Energetics and mechanics of terrestrial locomotion.

Abstract

This review addresses a simple question: How do muscles use the energy they consume during terrestrial locomotion? Using a comparative approach, it was found that the mass-specific rate of metabolic energy consumption changes by more than ten-fold with body size, while the mass-specific rate at which the muscles performed mechanical work did not change at all. It was also found that the rate of metabolic energy consumption increased linearly with speed, while the rate at which muscles performed mechanical work increased curvilinearly with speed (oc V1.53).

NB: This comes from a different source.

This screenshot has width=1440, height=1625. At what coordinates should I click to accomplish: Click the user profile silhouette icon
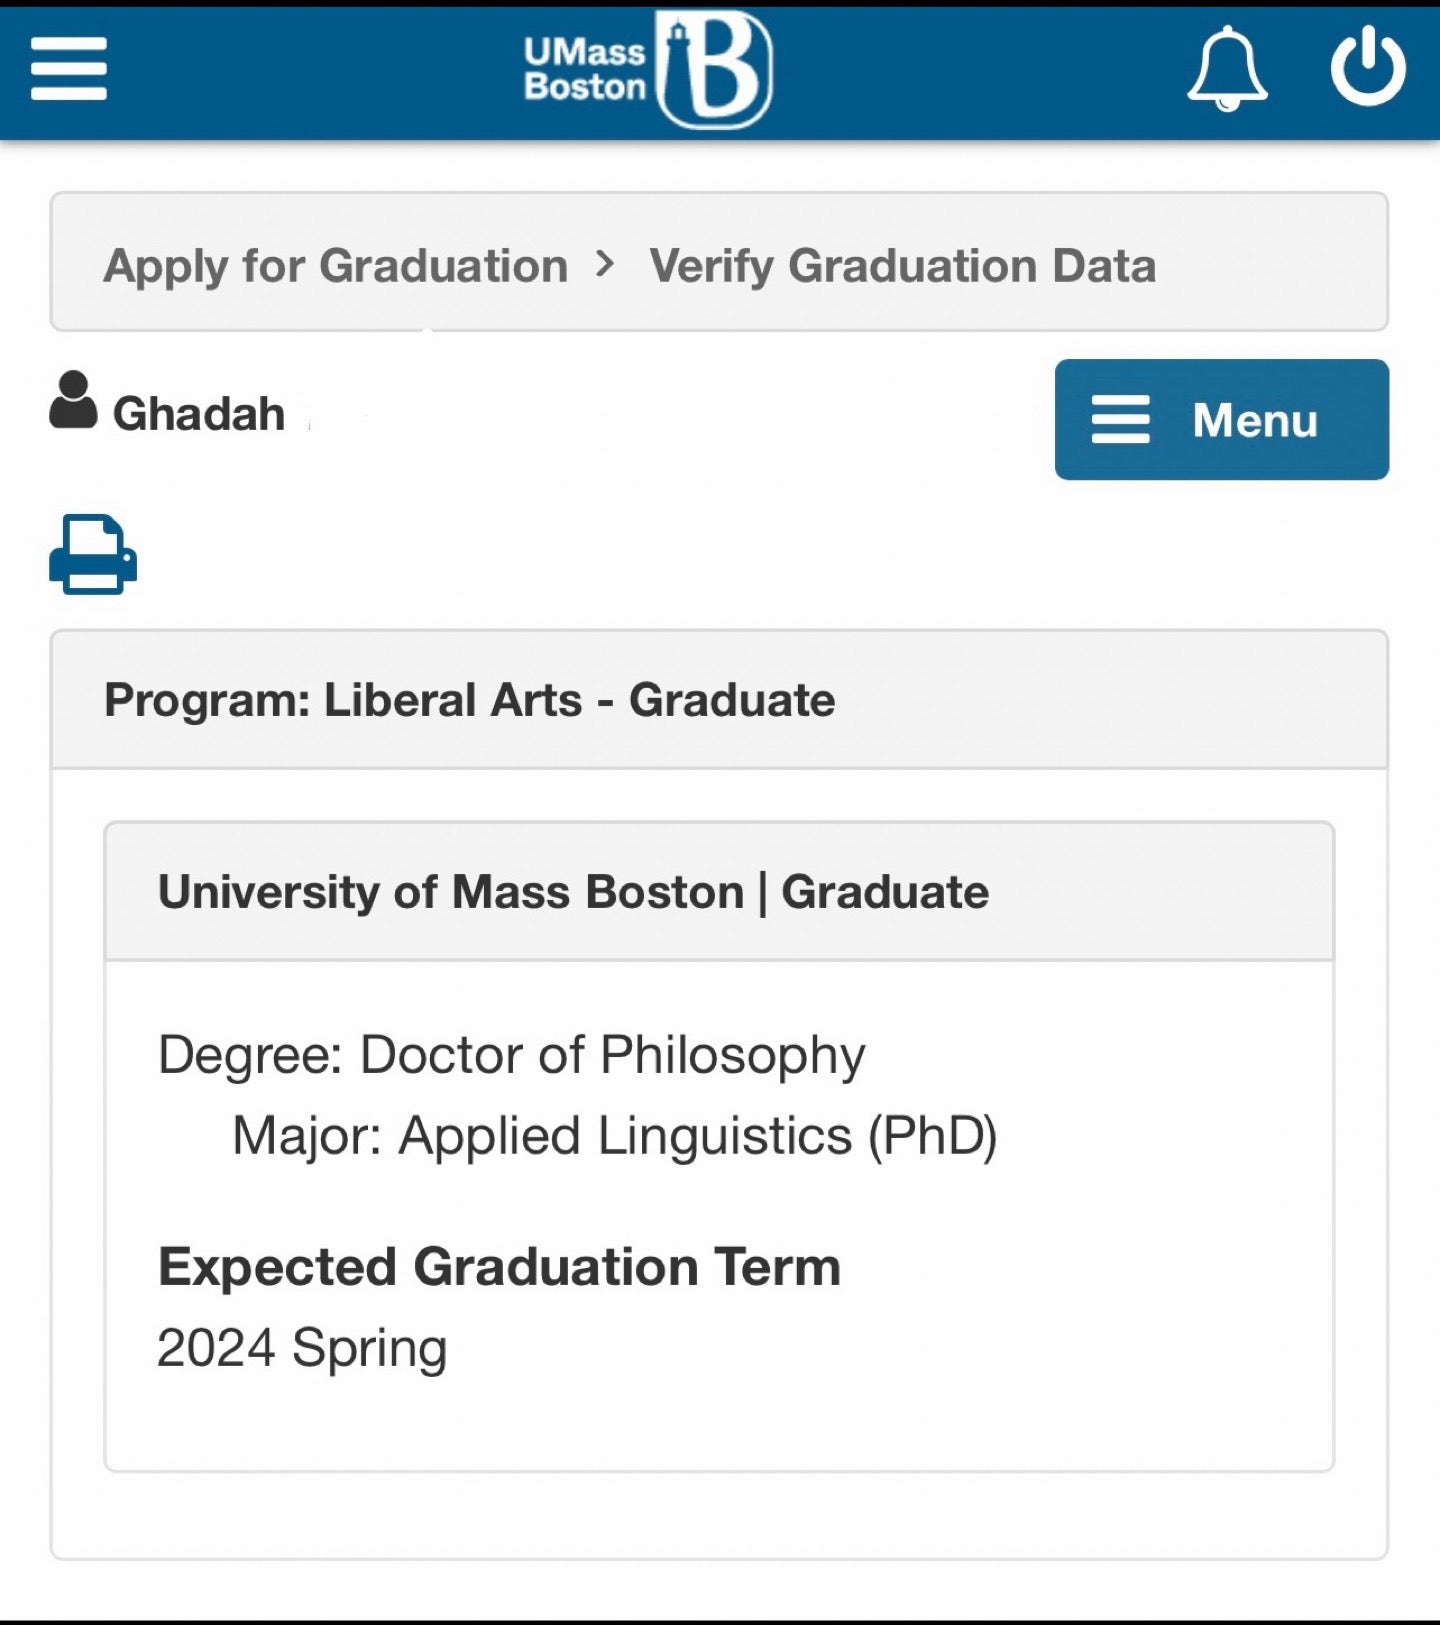point(73,400)
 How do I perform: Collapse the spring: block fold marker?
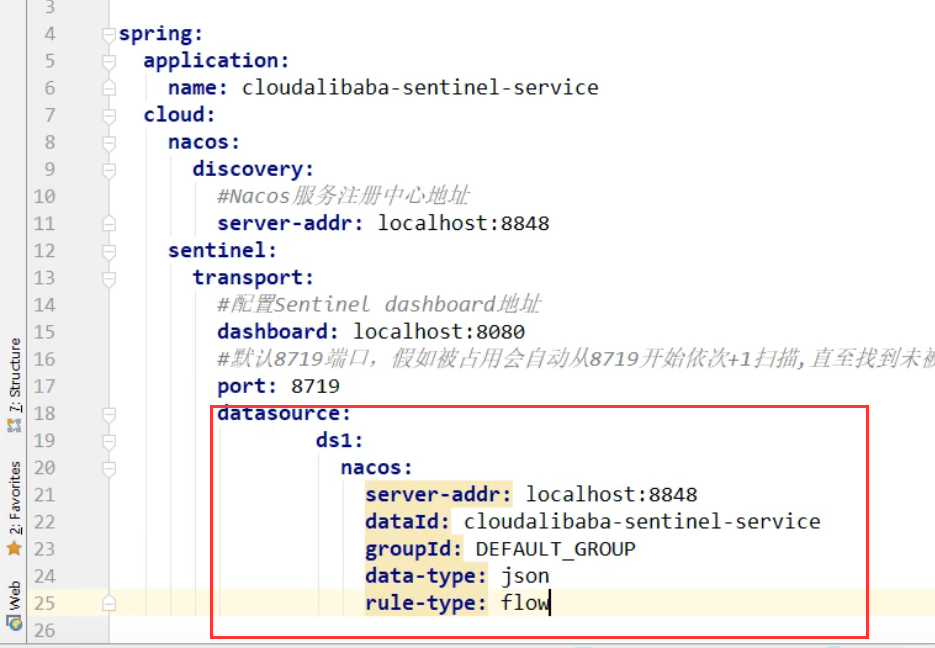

We conclude from these observations that the rate at which animals consume metabolic energy during terrestrial locomotion is not determined by the rate at which their muscles perform mechanical work. Instead, the metabolic cost of generating muscular force over time (integral of F dt) appears to determine the metabolic cost of terrestrial locomotion. The cost of generating force increases with increasing speed and decreases with increasing body size in exactly the same manner as cost of locomotion. It is suggested that the metabolic cost of generating muscular force may be determined by the intrinsic velocity of shortening (i.e proportional to rates at which the cross-bridges between actin and myosin cycle) of the muscle motor units that are active during locomotion. Faster motor units are used both as animals increase speed and in equivalent muscles of smaller animals moving at the same speed. This suggestion is testable and future studies should determine whether or not it explains the higher costs of generating muscular force with increasing speed and decreasing body size.